RELIC
De la chair à la putréfaction
Accompagnée de sa fille Sam, Kay se rend dans la maison isolée de sa mère Edna suite à l’annonce de sa disparition. Lorsque celle-ci réapparaît soudainement et sans aucune explication, les deux jeunes femmes remarquent que son comportement a changé et qu’une présence invisible semble rôder dans la maison…

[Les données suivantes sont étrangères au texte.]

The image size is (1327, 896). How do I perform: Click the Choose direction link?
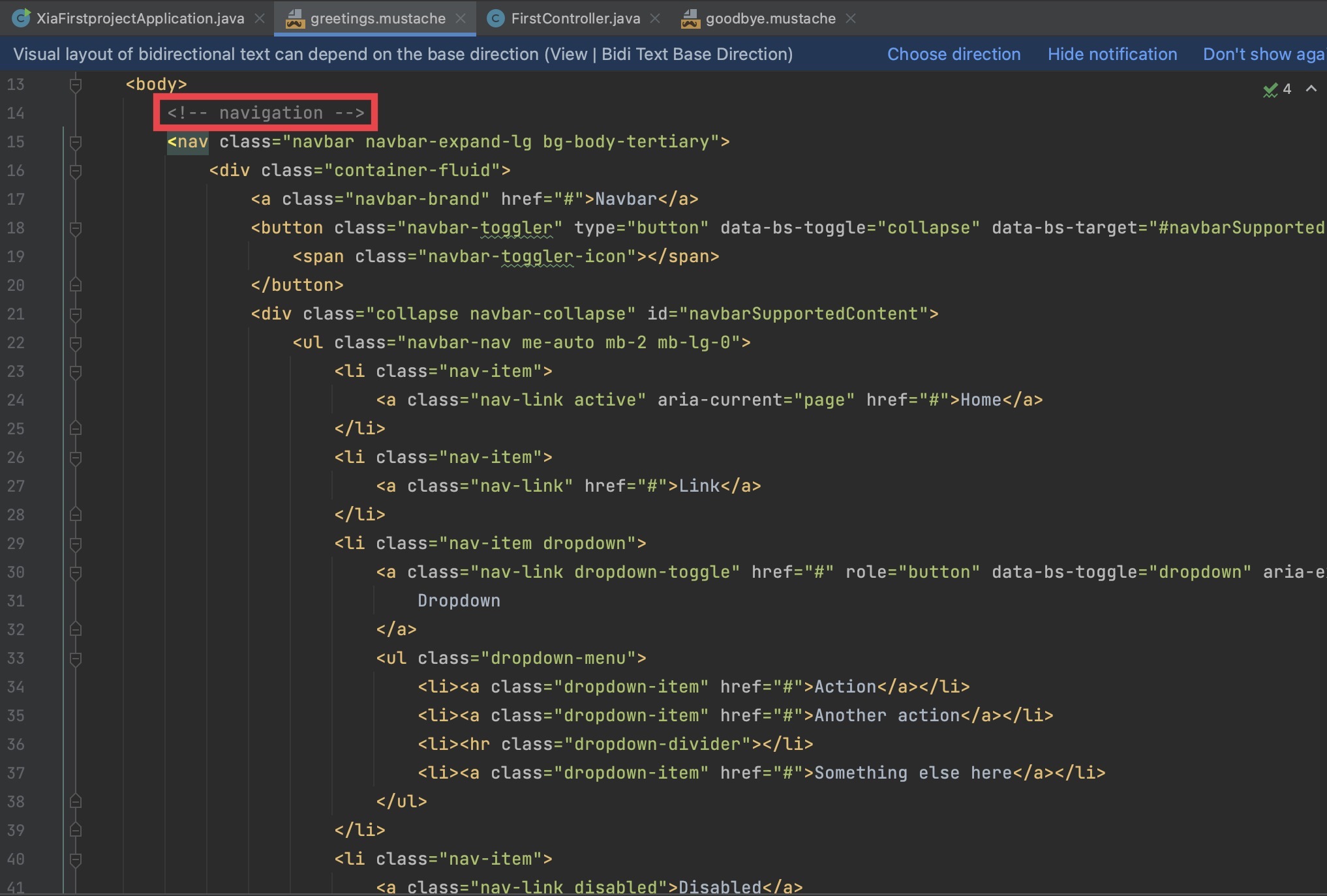(x=953, y=54)
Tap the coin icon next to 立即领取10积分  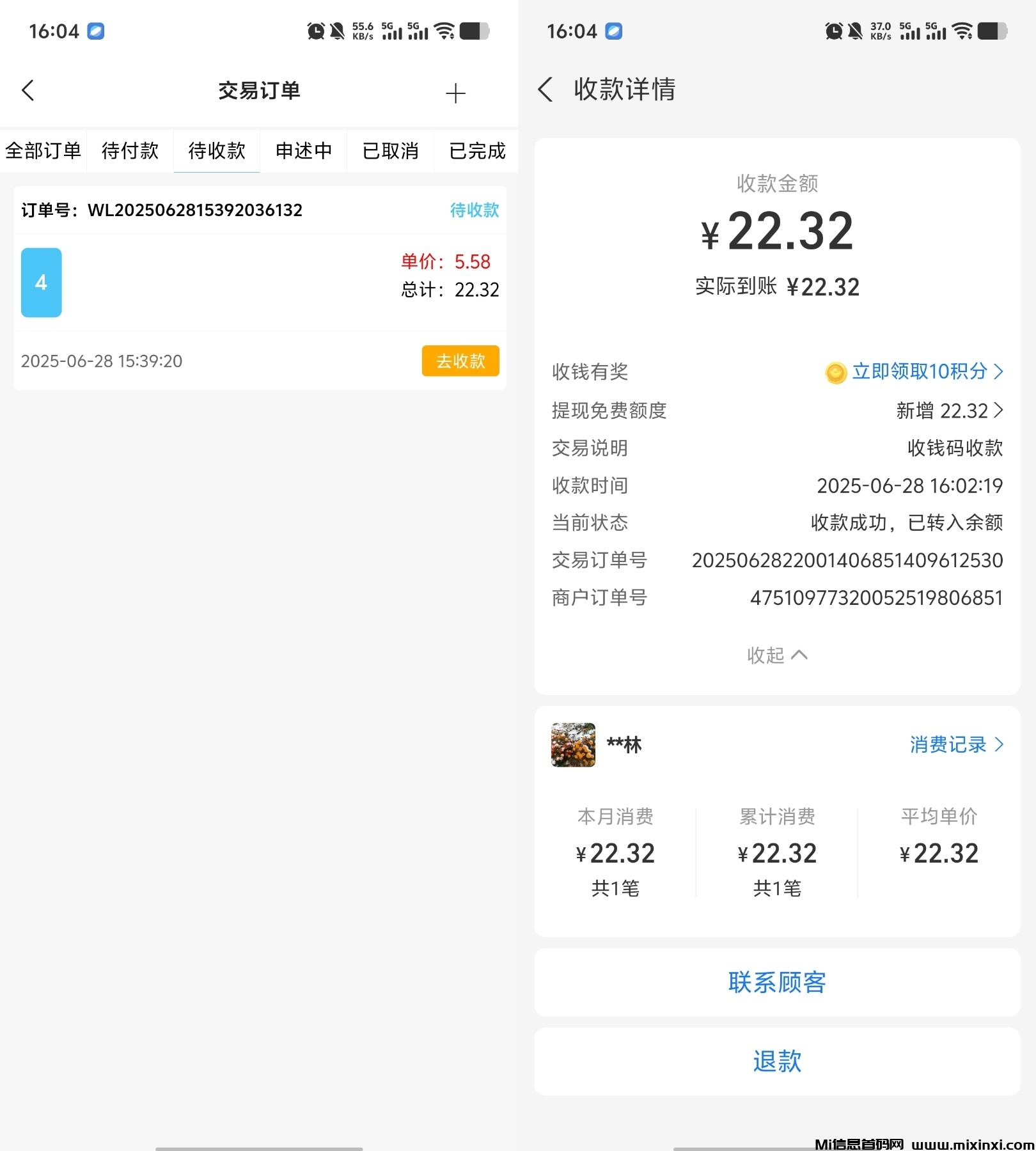click(834, 372)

Commençons par le plus évident : oui, "Relic" fait très peur. C’est déjà la première raison qui donne envie de garder précieusement le nom de sa jeune réalisatrice dans un coin de notre cortex. Rien que pour son aptitude à construire par l’image et le son une atmosphère énigmatique où la peur paralyse autant que l’ambiguïté sous-jacente des scènes, Natalie Erika James marche ici dans les pas d’une glorieuse lignée de cinéastes qui, de Nicolas Roeg à Ari Aster en passant par John Carpenter et Nacho Cerda, ont su bâtir des mises en scènes terrifiantes qui tendaient de plus en plus vers l’irrespirable. Les cartésiens purs et durs peuvent donc se préparer à souffrir : comme pour faire en sorte que son intrigue se laisse contaminer de la même façon que ses trois héroïnes, la réalisatrice choisit très intelligemment de laisser l’origine de la « malédiction » dans une zone de non-dit, de chuchoter plutôt que d’expliciter, de véroler lentement plutôt que de secouer violemment. Ce genre de peur, c’est la vraie. Pas celle d’un train fantôme où l’on veut juste créer un sursaut, mais celle qui titille tout ce qui est de l’ordre du refoulé ou de l’indicible. D’où le fait que cette accumulation de bruits sourds et d’ombres furtives, rattachée aux trouilles les plus évidentes qui soient, ne soit ici que la couche de protection d’autres angoisses, bien plus intimes et terrifiantes.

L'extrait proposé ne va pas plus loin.